--- begin Material provided ---

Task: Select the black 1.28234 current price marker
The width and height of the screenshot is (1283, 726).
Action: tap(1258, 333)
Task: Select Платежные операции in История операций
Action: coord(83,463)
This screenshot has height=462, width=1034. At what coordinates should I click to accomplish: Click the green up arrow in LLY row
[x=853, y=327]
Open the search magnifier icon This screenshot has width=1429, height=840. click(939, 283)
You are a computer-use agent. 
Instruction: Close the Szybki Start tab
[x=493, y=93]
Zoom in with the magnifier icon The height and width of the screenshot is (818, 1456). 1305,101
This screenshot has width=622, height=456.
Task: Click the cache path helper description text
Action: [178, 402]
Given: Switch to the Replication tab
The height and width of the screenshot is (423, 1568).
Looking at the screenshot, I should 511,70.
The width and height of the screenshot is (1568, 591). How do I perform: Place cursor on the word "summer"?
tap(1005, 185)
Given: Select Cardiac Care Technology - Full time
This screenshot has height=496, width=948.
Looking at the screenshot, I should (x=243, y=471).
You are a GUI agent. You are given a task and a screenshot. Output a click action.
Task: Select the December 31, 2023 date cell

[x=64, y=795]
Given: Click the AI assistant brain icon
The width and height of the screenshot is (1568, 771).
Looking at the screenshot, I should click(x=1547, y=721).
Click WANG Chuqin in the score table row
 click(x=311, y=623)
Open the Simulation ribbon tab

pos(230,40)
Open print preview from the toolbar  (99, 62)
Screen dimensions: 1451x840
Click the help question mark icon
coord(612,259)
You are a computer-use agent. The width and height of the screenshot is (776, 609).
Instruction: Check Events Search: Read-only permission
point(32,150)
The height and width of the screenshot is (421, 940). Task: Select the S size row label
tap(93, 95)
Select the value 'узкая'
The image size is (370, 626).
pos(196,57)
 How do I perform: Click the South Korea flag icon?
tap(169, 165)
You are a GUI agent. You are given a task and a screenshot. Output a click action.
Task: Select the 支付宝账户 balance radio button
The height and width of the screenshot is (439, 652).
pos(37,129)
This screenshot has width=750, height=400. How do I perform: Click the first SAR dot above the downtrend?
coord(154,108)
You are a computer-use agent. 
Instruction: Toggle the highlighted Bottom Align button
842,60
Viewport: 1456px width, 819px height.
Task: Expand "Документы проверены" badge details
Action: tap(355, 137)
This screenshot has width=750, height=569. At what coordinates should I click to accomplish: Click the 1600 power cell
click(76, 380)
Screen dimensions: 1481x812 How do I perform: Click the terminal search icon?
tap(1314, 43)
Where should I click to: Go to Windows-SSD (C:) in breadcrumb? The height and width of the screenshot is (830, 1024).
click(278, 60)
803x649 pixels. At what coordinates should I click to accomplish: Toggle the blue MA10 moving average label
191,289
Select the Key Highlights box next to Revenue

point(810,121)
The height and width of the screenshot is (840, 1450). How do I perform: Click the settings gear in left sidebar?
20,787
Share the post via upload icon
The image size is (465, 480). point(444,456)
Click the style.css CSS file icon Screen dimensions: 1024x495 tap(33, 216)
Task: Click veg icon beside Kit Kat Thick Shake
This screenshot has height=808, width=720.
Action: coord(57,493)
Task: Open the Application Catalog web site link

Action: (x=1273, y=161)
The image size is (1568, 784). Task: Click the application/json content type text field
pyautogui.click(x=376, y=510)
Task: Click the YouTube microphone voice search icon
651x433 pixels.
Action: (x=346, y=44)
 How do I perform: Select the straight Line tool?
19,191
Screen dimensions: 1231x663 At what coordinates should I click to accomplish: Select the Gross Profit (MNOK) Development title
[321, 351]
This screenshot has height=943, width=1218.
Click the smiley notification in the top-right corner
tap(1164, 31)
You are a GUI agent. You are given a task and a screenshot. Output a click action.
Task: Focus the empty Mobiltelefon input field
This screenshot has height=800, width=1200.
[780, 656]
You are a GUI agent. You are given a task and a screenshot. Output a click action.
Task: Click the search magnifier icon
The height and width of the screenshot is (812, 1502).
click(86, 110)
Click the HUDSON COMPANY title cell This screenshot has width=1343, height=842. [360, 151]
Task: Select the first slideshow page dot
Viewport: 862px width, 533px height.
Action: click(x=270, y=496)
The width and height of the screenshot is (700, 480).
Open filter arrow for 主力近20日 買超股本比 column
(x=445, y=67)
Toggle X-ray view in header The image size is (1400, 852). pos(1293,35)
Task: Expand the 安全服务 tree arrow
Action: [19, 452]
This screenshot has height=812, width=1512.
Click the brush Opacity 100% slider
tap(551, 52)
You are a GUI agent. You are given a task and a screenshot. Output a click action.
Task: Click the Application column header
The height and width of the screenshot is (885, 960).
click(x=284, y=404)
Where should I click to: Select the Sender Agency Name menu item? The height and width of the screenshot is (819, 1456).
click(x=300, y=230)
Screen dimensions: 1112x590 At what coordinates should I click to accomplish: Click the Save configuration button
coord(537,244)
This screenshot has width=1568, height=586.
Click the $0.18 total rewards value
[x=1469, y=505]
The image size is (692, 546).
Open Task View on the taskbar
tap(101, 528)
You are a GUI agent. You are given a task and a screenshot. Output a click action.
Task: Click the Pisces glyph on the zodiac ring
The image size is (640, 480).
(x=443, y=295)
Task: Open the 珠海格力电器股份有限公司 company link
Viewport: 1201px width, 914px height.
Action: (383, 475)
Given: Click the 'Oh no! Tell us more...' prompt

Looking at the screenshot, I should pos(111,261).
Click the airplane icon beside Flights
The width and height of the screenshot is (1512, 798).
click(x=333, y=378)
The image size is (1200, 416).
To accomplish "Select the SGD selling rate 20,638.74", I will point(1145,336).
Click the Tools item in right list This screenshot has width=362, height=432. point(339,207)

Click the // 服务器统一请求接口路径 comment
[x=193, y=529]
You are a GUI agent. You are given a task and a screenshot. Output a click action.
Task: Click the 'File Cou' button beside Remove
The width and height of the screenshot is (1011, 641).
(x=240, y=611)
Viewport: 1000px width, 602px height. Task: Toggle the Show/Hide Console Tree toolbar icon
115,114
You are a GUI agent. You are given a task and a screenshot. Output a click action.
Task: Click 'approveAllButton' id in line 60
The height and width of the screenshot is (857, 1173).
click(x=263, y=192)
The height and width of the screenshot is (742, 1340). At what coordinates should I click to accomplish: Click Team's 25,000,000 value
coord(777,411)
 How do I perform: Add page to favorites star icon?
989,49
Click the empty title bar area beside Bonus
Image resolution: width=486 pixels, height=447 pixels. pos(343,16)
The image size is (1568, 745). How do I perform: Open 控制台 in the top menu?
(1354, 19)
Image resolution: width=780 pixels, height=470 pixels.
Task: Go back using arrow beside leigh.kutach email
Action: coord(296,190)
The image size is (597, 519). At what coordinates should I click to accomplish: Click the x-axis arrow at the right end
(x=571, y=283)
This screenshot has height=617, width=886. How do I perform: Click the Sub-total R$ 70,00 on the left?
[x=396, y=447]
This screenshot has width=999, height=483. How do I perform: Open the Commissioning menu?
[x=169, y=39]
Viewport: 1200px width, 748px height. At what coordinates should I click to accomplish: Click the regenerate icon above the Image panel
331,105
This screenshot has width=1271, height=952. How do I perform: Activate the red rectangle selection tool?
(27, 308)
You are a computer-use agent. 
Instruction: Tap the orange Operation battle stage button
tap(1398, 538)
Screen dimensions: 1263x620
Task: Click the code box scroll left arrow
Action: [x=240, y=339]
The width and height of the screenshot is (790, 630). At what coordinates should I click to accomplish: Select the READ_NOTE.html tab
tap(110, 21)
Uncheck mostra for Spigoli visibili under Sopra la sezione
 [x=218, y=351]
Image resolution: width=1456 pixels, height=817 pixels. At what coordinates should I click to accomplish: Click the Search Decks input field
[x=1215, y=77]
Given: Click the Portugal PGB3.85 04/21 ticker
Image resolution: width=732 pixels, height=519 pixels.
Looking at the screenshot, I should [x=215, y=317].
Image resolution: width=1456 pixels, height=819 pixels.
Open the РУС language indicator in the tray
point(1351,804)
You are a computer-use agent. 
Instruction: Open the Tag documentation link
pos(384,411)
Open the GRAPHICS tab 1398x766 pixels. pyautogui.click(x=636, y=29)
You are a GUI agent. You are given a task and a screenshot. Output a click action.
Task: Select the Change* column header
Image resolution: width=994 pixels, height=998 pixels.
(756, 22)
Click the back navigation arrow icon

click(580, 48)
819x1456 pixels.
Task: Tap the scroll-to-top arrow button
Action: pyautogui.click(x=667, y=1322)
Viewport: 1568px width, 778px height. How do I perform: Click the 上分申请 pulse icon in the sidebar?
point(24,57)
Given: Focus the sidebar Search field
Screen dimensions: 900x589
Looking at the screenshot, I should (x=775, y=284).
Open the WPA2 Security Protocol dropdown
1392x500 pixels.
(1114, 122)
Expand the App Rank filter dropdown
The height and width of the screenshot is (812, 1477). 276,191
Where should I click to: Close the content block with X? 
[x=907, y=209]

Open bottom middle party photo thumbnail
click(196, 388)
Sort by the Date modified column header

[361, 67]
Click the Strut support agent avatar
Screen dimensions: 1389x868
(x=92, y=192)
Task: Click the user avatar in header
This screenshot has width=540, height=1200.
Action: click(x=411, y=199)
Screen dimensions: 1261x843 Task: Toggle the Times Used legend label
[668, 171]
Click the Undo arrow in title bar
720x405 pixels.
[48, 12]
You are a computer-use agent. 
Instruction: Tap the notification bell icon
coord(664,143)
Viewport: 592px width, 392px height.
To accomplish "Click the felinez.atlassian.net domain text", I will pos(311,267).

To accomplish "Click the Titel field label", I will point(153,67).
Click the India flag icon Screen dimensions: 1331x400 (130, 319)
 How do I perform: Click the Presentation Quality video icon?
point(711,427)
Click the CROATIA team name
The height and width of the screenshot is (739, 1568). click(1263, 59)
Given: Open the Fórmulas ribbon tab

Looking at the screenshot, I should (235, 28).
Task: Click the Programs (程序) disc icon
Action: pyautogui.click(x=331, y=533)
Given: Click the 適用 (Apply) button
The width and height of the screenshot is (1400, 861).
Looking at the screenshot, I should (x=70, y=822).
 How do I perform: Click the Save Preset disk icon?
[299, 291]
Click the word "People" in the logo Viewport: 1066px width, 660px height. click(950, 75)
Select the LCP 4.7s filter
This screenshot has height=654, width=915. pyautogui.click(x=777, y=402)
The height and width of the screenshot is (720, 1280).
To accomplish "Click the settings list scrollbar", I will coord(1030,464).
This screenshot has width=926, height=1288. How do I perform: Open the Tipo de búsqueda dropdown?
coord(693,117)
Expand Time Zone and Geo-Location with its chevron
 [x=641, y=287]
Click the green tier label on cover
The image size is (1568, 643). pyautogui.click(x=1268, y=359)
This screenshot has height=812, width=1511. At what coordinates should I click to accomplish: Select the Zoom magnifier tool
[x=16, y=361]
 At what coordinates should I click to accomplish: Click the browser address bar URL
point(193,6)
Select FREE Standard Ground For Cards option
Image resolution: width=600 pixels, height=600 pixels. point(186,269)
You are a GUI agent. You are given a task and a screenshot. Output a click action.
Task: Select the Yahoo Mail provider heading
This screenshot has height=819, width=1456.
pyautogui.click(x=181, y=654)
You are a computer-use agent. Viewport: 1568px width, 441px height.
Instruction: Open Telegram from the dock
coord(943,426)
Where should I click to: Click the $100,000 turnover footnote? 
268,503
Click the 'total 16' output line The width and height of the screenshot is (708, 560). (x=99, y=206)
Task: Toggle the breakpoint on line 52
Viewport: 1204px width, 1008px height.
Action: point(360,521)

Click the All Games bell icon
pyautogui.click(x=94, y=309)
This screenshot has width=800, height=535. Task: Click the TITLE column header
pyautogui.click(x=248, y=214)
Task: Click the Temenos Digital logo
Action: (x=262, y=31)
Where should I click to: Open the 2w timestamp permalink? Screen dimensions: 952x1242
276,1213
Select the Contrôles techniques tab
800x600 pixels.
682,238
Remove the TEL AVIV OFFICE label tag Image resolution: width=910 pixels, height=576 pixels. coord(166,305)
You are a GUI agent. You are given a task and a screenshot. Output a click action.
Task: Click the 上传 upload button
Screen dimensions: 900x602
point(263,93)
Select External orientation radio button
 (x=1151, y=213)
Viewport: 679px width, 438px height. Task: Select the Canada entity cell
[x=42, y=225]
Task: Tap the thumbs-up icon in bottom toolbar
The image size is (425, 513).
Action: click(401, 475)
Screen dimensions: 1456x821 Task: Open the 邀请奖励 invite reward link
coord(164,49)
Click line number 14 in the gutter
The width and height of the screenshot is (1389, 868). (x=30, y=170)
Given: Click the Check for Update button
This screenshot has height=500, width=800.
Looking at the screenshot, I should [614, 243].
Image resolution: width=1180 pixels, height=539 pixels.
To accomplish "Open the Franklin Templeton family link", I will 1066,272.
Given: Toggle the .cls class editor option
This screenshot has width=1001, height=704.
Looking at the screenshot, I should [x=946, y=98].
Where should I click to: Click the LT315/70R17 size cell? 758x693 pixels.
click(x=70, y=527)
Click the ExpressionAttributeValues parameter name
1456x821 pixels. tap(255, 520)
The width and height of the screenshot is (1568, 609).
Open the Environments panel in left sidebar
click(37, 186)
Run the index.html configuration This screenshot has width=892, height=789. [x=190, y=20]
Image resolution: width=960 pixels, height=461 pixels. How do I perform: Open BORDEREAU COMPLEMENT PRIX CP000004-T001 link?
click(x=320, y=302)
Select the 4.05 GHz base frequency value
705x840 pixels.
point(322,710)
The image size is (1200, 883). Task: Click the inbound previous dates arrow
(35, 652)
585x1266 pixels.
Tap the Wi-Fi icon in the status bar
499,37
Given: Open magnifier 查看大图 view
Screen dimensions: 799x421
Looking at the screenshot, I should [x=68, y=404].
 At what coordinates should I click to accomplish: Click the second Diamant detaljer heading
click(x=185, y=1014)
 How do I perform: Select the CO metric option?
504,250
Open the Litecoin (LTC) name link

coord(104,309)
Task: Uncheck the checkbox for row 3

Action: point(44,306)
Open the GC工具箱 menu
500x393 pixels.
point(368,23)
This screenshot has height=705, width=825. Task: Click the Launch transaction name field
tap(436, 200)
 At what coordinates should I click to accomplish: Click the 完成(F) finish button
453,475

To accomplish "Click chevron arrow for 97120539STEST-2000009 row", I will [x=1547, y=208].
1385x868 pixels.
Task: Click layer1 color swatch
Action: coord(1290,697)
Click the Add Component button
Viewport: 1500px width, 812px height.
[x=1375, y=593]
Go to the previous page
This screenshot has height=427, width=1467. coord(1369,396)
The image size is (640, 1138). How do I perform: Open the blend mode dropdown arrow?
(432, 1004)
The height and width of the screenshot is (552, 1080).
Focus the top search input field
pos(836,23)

--- end Material provided ---

» What is asked:
Can you reproduce the lines of the data between the one holding "Where should I click to: Click the $100,000" and the one holding "pyautogui.click(x=94, y=309)", inclusive, with "bell icon" renamed to "notification icon" and nothing else altered?

» Solution below:
Where should I click to: Click the $100,000 turnover footnote? 
268,503
Click the 'total 16' output line The width and height of the screenshot is (708, 560). (x=99, y=206)
Task: Toggle the breakpoint on line 52
Viewport: 1204px width, 1008px height.
Action: point(360,521)

Click the All Games notification icon
pyautogui.click(x=94, y=309)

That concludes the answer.